Set down all the lines below, each one exactly as shown.

-=-=-

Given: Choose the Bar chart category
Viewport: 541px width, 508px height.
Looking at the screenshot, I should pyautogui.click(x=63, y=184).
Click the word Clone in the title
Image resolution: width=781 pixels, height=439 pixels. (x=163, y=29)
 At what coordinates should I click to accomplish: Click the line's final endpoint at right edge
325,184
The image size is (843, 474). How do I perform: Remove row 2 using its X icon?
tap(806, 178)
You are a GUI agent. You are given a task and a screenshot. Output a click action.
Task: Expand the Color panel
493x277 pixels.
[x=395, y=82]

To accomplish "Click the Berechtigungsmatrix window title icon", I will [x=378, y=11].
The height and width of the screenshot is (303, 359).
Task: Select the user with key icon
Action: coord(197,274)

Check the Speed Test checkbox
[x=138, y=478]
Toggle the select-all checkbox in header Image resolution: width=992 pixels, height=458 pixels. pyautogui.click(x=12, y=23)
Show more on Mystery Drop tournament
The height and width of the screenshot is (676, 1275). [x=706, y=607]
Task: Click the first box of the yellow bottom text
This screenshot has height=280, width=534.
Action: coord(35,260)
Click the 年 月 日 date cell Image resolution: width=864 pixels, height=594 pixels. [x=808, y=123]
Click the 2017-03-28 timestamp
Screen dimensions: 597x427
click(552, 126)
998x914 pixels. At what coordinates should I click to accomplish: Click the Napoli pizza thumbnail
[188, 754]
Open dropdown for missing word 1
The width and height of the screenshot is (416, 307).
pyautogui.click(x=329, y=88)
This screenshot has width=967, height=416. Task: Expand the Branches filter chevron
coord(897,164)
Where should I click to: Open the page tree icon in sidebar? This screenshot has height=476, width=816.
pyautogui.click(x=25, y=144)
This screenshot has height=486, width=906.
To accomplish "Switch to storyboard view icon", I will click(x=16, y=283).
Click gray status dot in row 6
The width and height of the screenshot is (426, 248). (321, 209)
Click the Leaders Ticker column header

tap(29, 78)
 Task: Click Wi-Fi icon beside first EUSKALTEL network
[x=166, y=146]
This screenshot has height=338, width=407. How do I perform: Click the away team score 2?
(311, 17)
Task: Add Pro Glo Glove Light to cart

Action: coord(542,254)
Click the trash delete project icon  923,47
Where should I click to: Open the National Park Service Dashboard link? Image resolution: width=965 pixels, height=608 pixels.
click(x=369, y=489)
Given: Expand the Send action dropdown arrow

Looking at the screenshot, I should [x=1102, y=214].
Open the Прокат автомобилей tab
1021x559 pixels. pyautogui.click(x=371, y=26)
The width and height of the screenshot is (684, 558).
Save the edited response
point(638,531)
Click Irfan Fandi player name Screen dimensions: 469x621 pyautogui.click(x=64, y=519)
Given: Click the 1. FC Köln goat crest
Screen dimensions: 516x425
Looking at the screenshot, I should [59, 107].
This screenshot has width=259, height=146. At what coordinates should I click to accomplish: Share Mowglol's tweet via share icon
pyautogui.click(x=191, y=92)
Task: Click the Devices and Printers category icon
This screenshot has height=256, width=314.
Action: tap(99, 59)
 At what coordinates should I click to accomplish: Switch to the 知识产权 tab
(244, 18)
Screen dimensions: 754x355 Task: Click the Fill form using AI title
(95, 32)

-=-=-

Result for this exercise>
Given: Choose the Bar chart category
Viewport: 541px width, 508px height.
Looking at the screenshot, I should pyautogui.click(x=63, y=184).
Click the word Clone in the title
Image resolution: width=781 pixels, height=439 pixels. (x=163, y=29)
 At what coordinates should I click to accomplish: Click the line's final endpoint at right edge
325,184
The image size is (843, 474). How do I perform: Remove row 2 using its X icon?
tap(806, 178)
You are a GUI agent. You are given a task and a screenshot. Output a click action.
Task: Expand the Color panel
493x277 pixels.
[x=395, y=82]

To accomplish "Click the Berechtigungsmatrix window title icon", I will [x=378, y=11].
The height and width of the screenshot is (303, 359).
Task: Select the user with key icon
Action: coord(197,274)

Check the Speed Test checkbox
[x=138, y=478]
Toggle the select-all checkbox in header Image resolution: width=992 pixels, height=458 pixels. pyautogui.click(x=12, y=23)
Show more on Mystery Drop tournament
The height and width of the screenshot is (676, 1275). [x=706, y=607]
Task: Click the first box of the yellow bottom text
This screenshot has height=280, width=534.
Action: coord(35,260)
Click the 年 月 日 date cell Image resolution: width=864 pixels, height=594 pixels. [x=808, y=123]
Click the 2017-03-28 timestamp
Screen dimensions: 597x427
click(552, 126)
998x914 pixels. At what coordinates should I click to accomplish: Click the Napoli pizza thumbnail
[188, 754]
Open dropdown for missing word 1
The width and height of the screenshot is (416, 307).
pyautogui.click(x=329, y=88)
This screenshot has width=967, height=416. Task: Expand the Branches filter chevron
coord(897,164)
Where should I click to: Open the page tree icon in sidebar? This screenshot has height=476, width=816.
pyautogui.click(x=25, y=144)
This screenshot has height=486, width=906.
To accomplish "Switch to storyboard view icon", I will click(x=16, y=283).
Click gray status dot in row 6
The width and height of the screenshot is (426, 248). (321, 209)
Click the Leaders Ticker column header

tap(29, 78)
 Task: Click Wi-Fi icon beside first EUSKALTEL network
[x=166, y=146]
This screenshot has height=338, width=407. How do I perform: Click the away team score 2?
(311, 17)
Task: Add Pro Glo Glove Light to cart

Action: coord(542,254)
Click the trash delete project icon  923,47
Where should I click to: Open the National Park Service Dashboard link? Image resolution: width=965 pixels, height=608 pixels.
click(x=369, y=489)
Given: Expand the Send action dropdown arrow

Looking at the screenshot, I should [x=1102, y=214].
Open the Прокат автомобилей tab
1021x559 pixels. pyautogui.click(x=371, y=26)
The width and height of the screenshot is (684, 558).
Save the edited response
point(638,531)
Click Irfan Fandi player name Screen dimensions: 469x621 pyautogui.click(x=64, y=519)
Given: Click the 1. FC Köln goat crest
Screen dimensions: 516x425
Looking at the screenshot, I should [59, 107].
This screenshot has width=259, height=146. At what coordinates should I click to accomplish: Share Mowglol's tweet via share icon
pyautogui.click(x=191, y=92)
Task: Click the Devices and Printers category icon
This screenshot has height=256, width=314.
Action: tap(99, 59)
 At what coordinates should I click to accomplish: Switch to the 知识产权 tab
(244, 18)
Screen dimensions: 754x355 Task: Click the Fill form using AI title
(95, 32)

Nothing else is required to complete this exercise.